START Data excerpts

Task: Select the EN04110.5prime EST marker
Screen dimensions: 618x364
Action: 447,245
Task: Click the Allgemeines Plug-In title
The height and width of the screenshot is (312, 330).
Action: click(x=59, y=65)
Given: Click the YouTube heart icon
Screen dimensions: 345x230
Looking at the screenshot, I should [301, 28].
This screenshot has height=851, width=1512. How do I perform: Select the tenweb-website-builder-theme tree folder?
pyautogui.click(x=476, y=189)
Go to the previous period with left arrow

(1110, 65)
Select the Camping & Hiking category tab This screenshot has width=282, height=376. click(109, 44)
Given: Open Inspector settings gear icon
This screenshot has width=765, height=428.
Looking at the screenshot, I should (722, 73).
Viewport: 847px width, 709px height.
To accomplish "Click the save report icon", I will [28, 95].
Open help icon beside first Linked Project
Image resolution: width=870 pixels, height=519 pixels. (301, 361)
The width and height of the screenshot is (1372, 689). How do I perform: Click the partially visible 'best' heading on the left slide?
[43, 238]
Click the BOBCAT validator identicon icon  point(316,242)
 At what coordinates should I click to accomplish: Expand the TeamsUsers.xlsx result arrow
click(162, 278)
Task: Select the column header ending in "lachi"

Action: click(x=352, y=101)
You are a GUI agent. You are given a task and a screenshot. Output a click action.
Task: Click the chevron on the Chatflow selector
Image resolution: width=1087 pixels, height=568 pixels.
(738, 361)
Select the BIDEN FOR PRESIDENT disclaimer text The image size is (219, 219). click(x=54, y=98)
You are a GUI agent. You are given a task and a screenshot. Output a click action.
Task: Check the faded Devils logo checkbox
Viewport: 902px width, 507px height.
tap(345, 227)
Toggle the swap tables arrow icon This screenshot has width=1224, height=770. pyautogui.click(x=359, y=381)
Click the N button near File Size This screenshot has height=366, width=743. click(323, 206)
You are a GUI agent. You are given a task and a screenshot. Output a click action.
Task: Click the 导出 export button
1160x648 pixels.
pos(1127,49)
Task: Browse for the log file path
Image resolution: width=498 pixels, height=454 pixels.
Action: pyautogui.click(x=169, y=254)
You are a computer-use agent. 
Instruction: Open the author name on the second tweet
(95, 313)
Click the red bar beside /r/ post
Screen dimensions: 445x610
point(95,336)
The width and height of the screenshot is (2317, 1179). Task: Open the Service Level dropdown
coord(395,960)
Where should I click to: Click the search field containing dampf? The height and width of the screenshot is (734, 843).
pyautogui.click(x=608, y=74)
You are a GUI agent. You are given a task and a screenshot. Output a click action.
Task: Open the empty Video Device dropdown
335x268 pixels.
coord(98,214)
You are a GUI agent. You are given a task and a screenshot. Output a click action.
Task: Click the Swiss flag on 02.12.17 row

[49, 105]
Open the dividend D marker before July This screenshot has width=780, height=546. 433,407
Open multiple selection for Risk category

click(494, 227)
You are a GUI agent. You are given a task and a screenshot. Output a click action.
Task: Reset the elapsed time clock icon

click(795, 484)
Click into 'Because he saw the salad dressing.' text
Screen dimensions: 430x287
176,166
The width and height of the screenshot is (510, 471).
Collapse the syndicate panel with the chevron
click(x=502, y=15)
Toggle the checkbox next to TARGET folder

END Data excerpts

__Exercise instructions__
Return only the number of lines in the records above that include the string "checkbox".

__Expected output__
2